Finicky food is the trend, a micro touch to add an herb, or another delicate flavor. The touch of the chef becomes obvious and the photos speak for themselves. When a chef sees, and or thinks of a new idea, it can become one of his signature dishes, part of his public repertoire, a win-win or something that fades away.
One of the signature dishes (pictured below) was his cauliflower course and it’s right on. Sliced raw and very thinly, it’s buried below calamari scored and quickly blanched. I thought it was much less interesting than the onion and chorizo sliced between the onions petals. This dish is very simple yet delicious.
The sea urchin was combined with smoked fish, and I thought this dish lacked the sensitivity. The smokiness dominated the dish and the sea urchin was almost vacant.

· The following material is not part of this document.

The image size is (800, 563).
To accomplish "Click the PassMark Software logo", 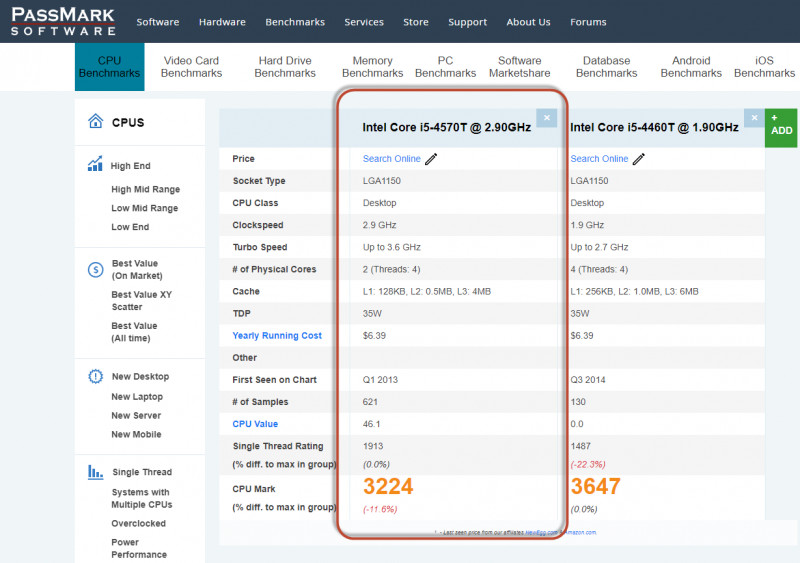I will [x=63, y=21].
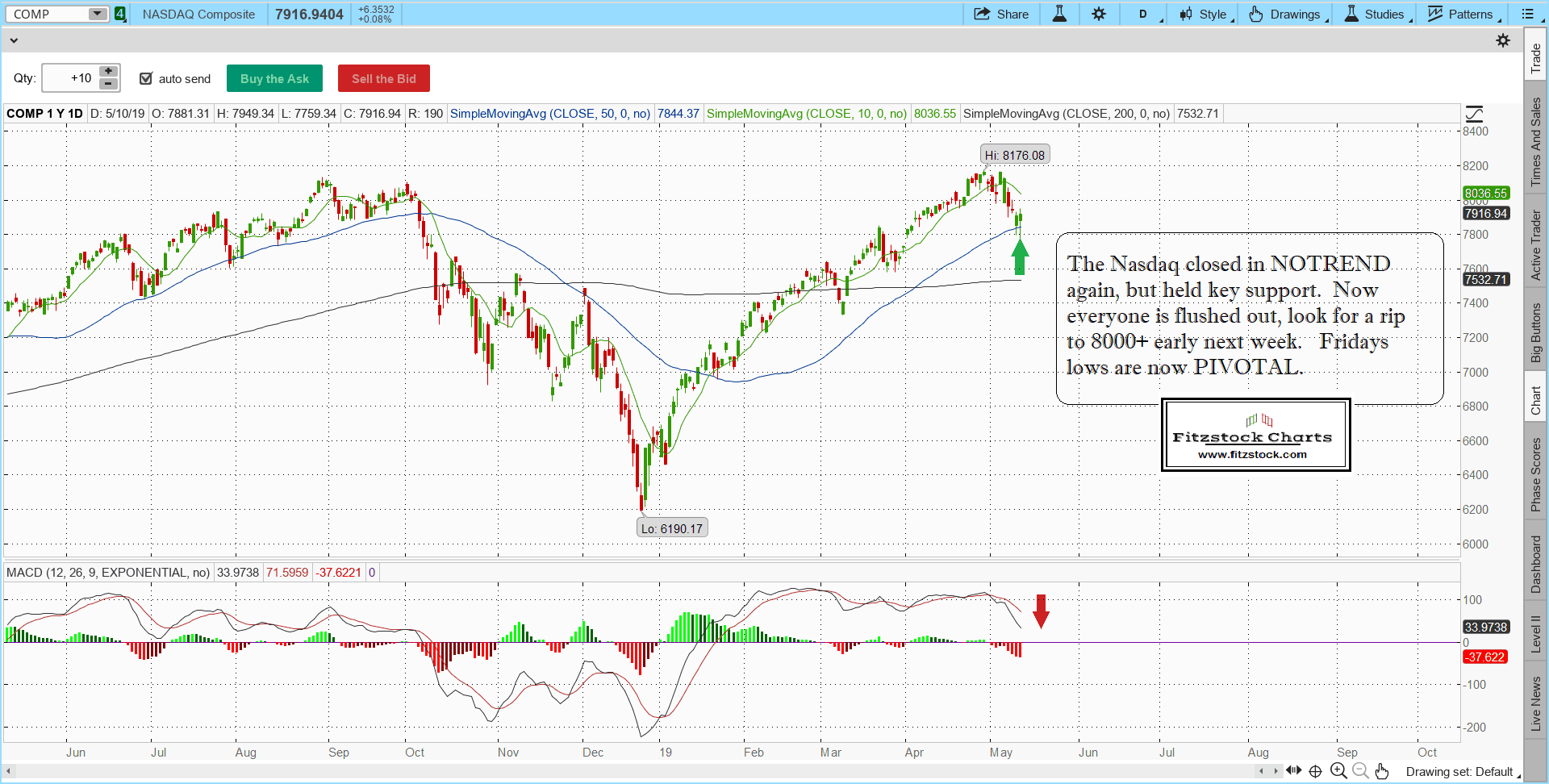
Task: Click the expand/compress time axis arrows icon
Action: pos(1294,771)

The monk fish is rainbow fresh, it doesn’t get better and the mushrooms in season gave it perfect context.
The hare was served with quince and chocolate and it was a “little too sparse” but more could have been too much. The portions were perfect and the dinner was smooth and seamless. In this case, this chef keeps gets it, he keeps it simple and to the point. The cuisine at Passage 53 is simply put superb.
The light in the restaurant is perfect and the white background matches chef Shinichi Sato, clean and elegant. The service is excellent and friendly and this small restaurant has only a handful of tables, a two star Michelin and it’s definitely worth the wait.